Je lis encore dans Evangelii Gaudium : « [L]’annonce se concentre sur l’essentiel, sur ce qui est plus beau, plus grand, plus attirant et en même temps plus nécessaire. La proposition se simplifie, sans perdre pour cela profondeur et vérité, et devient ainsi plus convaincante et plus lumineuse. » (35). Le vrai défi est de vérifier si cela se produit, parce que nous avons été choisis pour pouvoir en témoigner, pour montrer cette lumière grâce à laquelle la personne peut se réveiller. « Toutes les vérités révélées procèdent de la même source divine et sont crues avec la même foi, mais certaines d’entre elles sont plus importantes pour exprimer plus directement le cœur de l’Évangile. » (36)

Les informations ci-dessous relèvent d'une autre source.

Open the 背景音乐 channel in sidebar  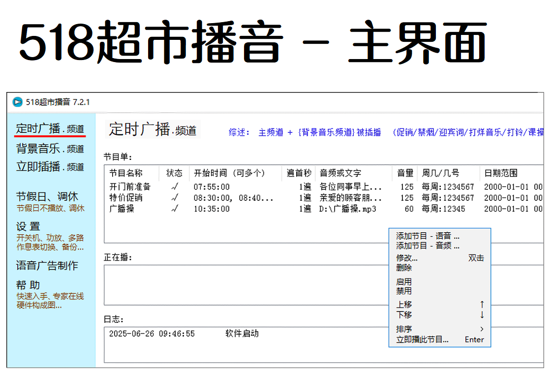point(50,149)
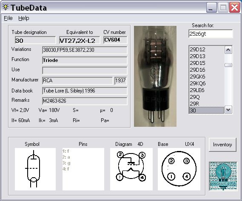
Task: Click the Tube designation field showing 30
Action: coord(35,40)
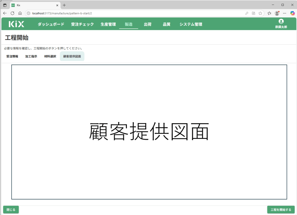Click the browser home icon
Image resolution: width=297 pixels, height=215 pixels.
[x=20, y=13]
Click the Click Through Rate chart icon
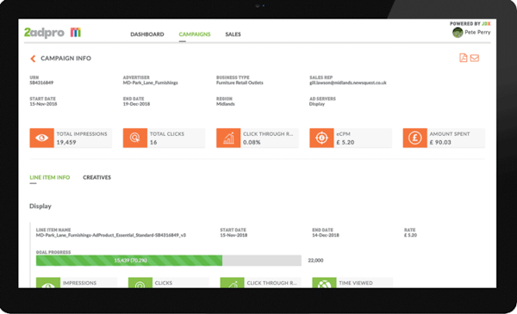The width and height of the screenshot is (517, 314). tap(228, 138)
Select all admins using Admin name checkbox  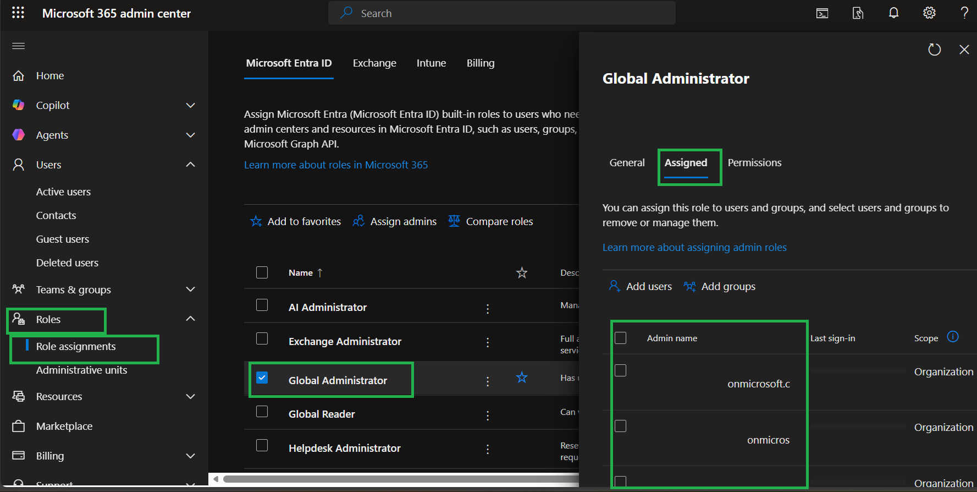pos(621,338)
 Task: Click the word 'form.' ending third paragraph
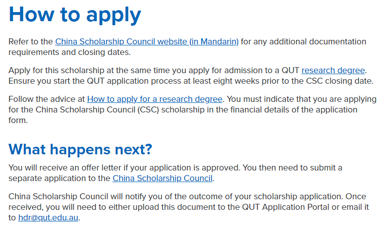[x=18, y=120]
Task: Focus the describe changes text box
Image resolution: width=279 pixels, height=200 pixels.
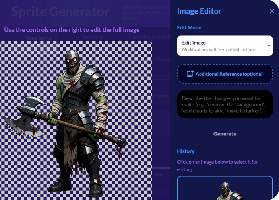Action: tap(225, 104)
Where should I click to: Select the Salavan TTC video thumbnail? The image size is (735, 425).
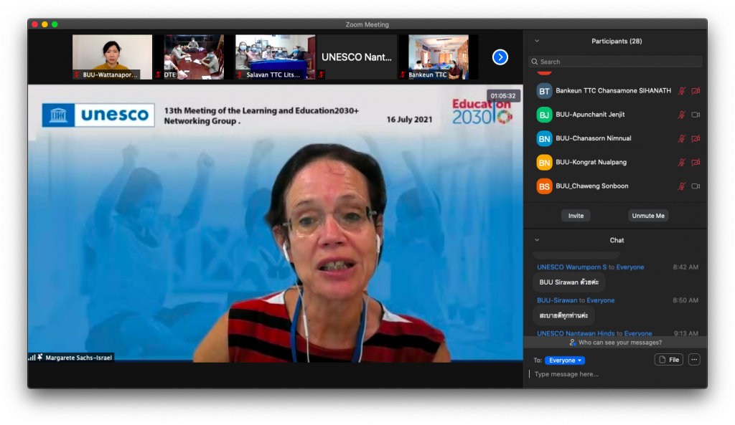275,57
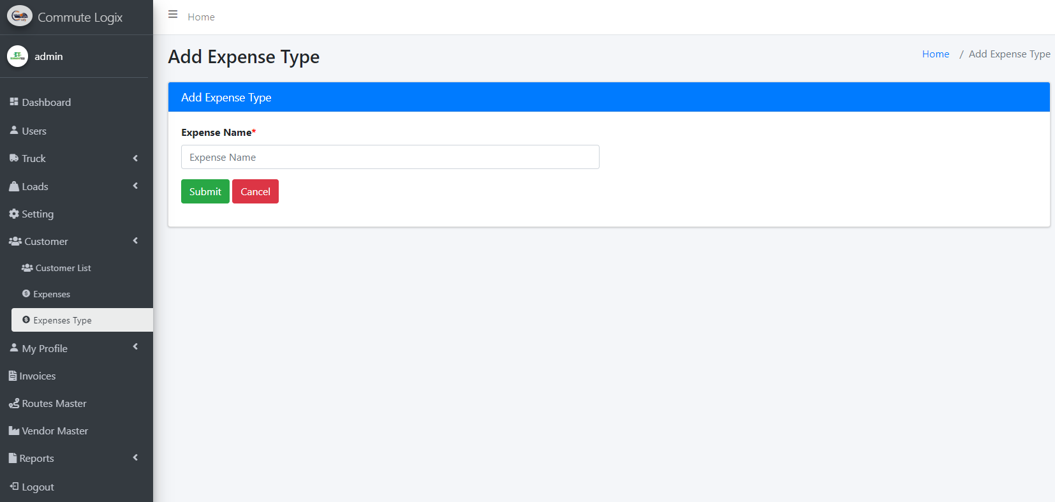
Task: Click the Routes Master route icon
Action: (x=14, y=403)
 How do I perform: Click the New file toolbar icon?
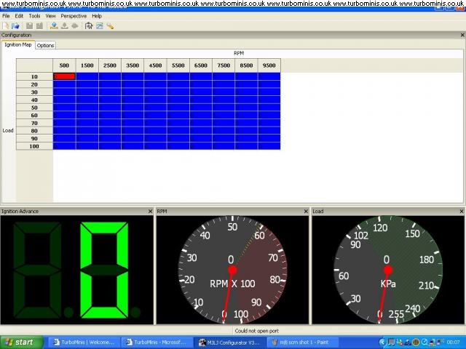click(5, 26)
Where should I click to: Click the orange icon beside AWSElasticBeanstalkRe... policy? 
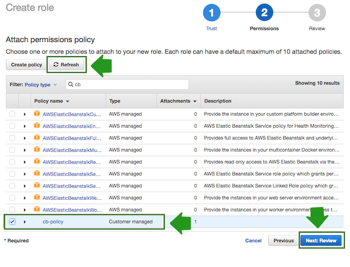tap(37, 161)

Lorsque, pendant la messe pour don Giussani, le cardinal Angelo Scola s’est demandé comment nous pouvions répondre à tous les défis de la vie, il nous a dit : « Témoignage et récit. » Il a parlé du témoignage d’une vie, et nous voyons parmi nous de nombreux exemples de comment cette vie se communique. Voilà pourquoi j’ai raconté tant de fois l’épisode – qui, selon moi, clarifie si bien les choses –, des femmes de Rose, dans lequel nous voyons que même une valeur aussi décisive que la vie peut perdre sa lumière, et que ce n’est que dans la rencontre chrétienne que celle-ci est réveillée d ans toute sa beauté. Au début, Rose avait pensé répondre à la provocation qu’avait été pour elle l’impact avec la maladie (le SIDA) de quelques femmes de Kampala en les aidant à se procurer les médicaments nécessaires pour se soigner. Mais elle s’est vite rendu compte que cela ne suffisait pas, parce qu’après avoir pris les médicaments pendant quelque temps, ces femmes arrêtaient de les prendre et se laissaient mourir. C’est pourquoi, consciente que seul le divin sauve toutes les dimensions de l’humain, Rose a commencé à leur annoncer le Christ, et c’est ce qui a réveillé chez ces femmes la conscience de la valeur de leur vie qui est embrassée et aimée par le Mystère. Et elles ont recommencé à prendre leurs médicaments ! C’est le même dynamisme que nous avons vu se produire chez de nombreuses autres personnes, comme Natacha (cf. « Les dix-neuf heures de Giacomo», Traces, décembre 2013, p. 13-15) ou les détenus de la prison de Padoue, qui nous témoignent de la façon avec laquelle nous pouvons défendre aujourd’hui la vie et sa dignité infinie sans la moindre ambiguïté.
Il me semble crucial de réfléchir sur ces choses, si nous ne voulons pas perdre le nord.